To run the docker container, here's an example command:
docker run -v $(pwd)/output:/app/output netcdf_to_parquet <start_date> <end_date> <out_dir>
Here, start_date
and end_date
are in DD-MM-YYYY format.
And out_dir
is the directory where the parquet files will be generated.
For example:
docker run -v $(pwd)/output:/app/output netcdf_to_parquet 01-01-2022 04-01-2022 out_dir
Poetry makes life easier for managing dependencies and creating environments. Note that you need to have Poetry pre-installed in your system. To install Poetry, follow the steps listed here.
To generate and activate the environment, run following commands from the root directory:
poetry install
poetry shell
python -m netcdf_to_parquet 01-01-2023 03-01-2023 ./parquet_files
For the ease of usability, this is also available on test pypi (protype stage).
To install it in your python environment, run:
pip install --index-url https://test.pypi.org/simple/ --extra-index-url https://pypi.org/simple/ netcdf-to-parquet
To generate files in Apache parquet format, here's an example command:
import datetime
import netcdf_to_parquet
netcdf_to_parquet.main(
start_date=datetime.date(2022, 1, 1),
end_date=datetime.date(2022, 1, 4),
out_dir="parquet_files",
)
Once you have generated the parquet files, you can load it as a dataframe and run queries on timestamp, H3 index, etc.

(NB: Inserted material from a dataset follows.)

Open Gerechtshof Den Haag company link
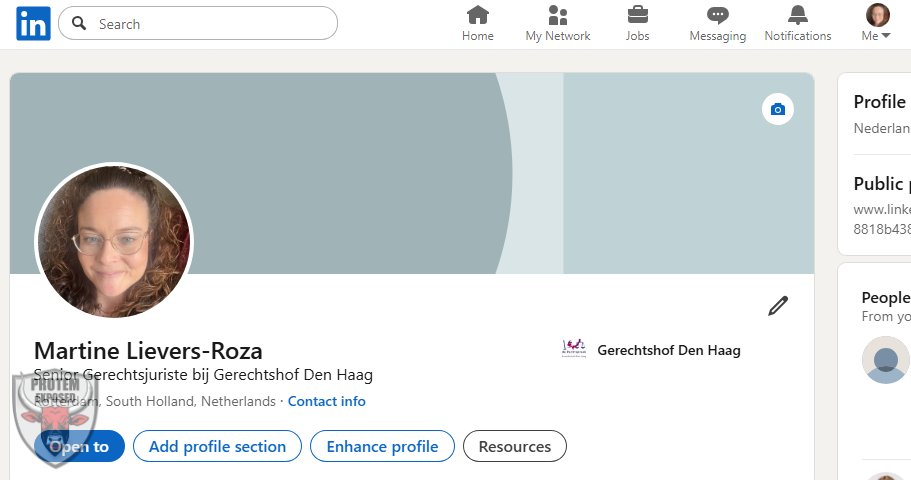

Here's an end to end example to generate a parquet file for total precipitation data from January 1, 2022 and then run queries on it.
import datetime
import pandas as pd
import netcdf_to_parquet
netcdf_to_parquet.main(
start_date=datetime.date(2022, 1, 1),
end_date=datetime.date(2022, 1, 1),
out_dir="parquet_files",
)
dataframe = pd.read_parquet("parquet_files/precipitation_01_01_2022.parquet")
# filtering by datetime
filter_timestamp = pd.Timestamp("2022-01-01 02:00:00")
filtered_dataframe = dataframe[dataframe["time"] == filter_timestamp]
print(filtered_dataframe.head())
# filtering by H3 indexing
filtered_dataframe = dataframe[dataframe["h3_index"] == "890326233abffff"]
print(filtered_dataframe.head())
-
To avoid saving the source file locally, this project uses gcsfs to stream the source NetCDF file into memory.
-
Pre-commit Hooks: This project uses pre-commit hooks to ensure code quality. To set up pre-commit hooks, run:
poetry run pre-commit install
To run pre-commit hooks on all files manually, run:
poetry run pre-commit run --all-files
-
GitHub Actions: This project uses GitHub Actions for continuous integration. The workflow is defined in
.github/workflows/ci.yml
and runs tests on every push to themain
branch.
To run the tests, simply run poetry run pytest
.
Note that some of the tests are live tests that actually download a file from GCS bucket. Depending on your system and internet speed, it might take upto few seconds to execute the tests.
There is some scope of improvements to further enhance the performance
-
Parallel Processing: Since we would be potentially dealing with hundreds of files, we can spped up the process significantly by using parallel processing.
-
Object Oriented Programming: For better maintainability, we should refactor the code to use OOP (perhaps rewrite using SOLID design principles).
-
Bloated with dependencies: Currently, this has some heavy dependencies. To have something light weight, we can narrow down the exact functionalities needed and look for some light-weight libraries.
-
Tests and Coverage Report: Add some more end to end tests (including for one when this is being used as a library) and add coverage report.
-
Logic of main() function: The implementation of the
main()
function in__main__.py
seems unnecessarily complex and convulated. This can be refactored and simplified.
There are some minor issues that need to be fixed:
-
When this is being used as a library in a python environment, GCS gets initialized when it is imported. This is not the desired behaviour. However, this should be an easy fix.
-
When this is used as a container, it proceeds to open the file remotely and then suddenly dies without any error. This needs to be fixed.
-
There are some conflicts with
black
andflake8
's formatting. These conflicts need to be fixed.